荧光抗体制备完成后应对其活性加以鉴定。可以采用双向免疫扩散试验测定抗体效价，抗原含量为1g/L时，抗体效价>1：16者较为理想。

3、抗体特异性

①吸收试验：向荧光抗体中加入过量相应抗原反应后，再用于阳性标本染色，应不出现明显荧光。

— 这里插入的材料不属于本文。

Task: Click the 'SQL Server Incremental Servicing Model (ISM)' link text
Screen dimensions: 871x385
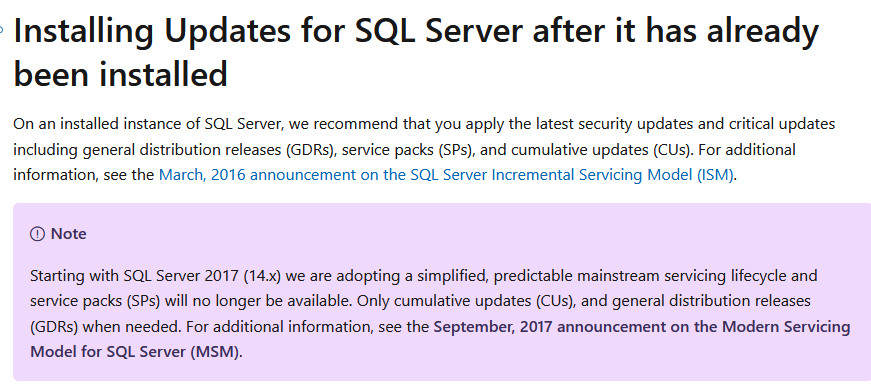Action: click(x=572, y=175)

②抑制试验：阳性标本先与相应未标记抗体反应，洗涤后，再加荧光抗体染色，应受到明显抑制。

(六)荧光抗体的保存

荧光抗体的保存应注意防止抗体失活和防止荧光淬灭。最好小量分装，-20℃冻存可保存2～3年。真空干燥后可长期保存。稀释后的抗体不宜长时间保存，在4℃可保存1～3天。

二、标本的制作

常见的临床标本主要有组织、细胞和细菌三大类。

三、荧光抗体染色与结果判断

(一)直接法

特异荧光抗体直接滴加于标本上，使之与抗原发生特异性结合。

(二)间接法

可用于检测抗原和抗体。本法有两种抗体相继作用，第一抗体为针对抗原的特异抗体，第二抗体(荧光抗体)为针对第一抗体的抗抗体。

(三)双标记法

用FITC及罗丹明分别标记不同的抗体，而对同一标本作荧光染色。在有两种相应抗原存在时，可同时见到橙红和黄绿两种荧光色泽。

(四)荧光抗体染色结果判断

标本的特异性荧光强度一般用“+”号表示。“-”为无或仅见极微弱荧光;“+”为荧光较弱但清楚可见;“++”为荧光明亮;“+++”为耀眼的强荧光。临床上根据特异性荧光强度达“++”以上判定为阳性，而阴性对照应呈“-”或“±”。根据呈“+”“-”的血清最高稀释度判定特异性抗体效价。

四、荧光显微镜的基本结构

(一)光源

通常用高压汞灯、氛灯或卤素灯作为激发光源。

(二)滤光片

滤光片分为隔热滤光片、激发滤光片和吸收滤光片。

(三)光路

分为透射光和落射光两种形式。

(四)聚光器

聚光器有明视野、暗视野和相差荧光聚光器等。

(五)镜头

目镜有氟处理、消色差和复消色差三类镜头，常用的是消色差镜头。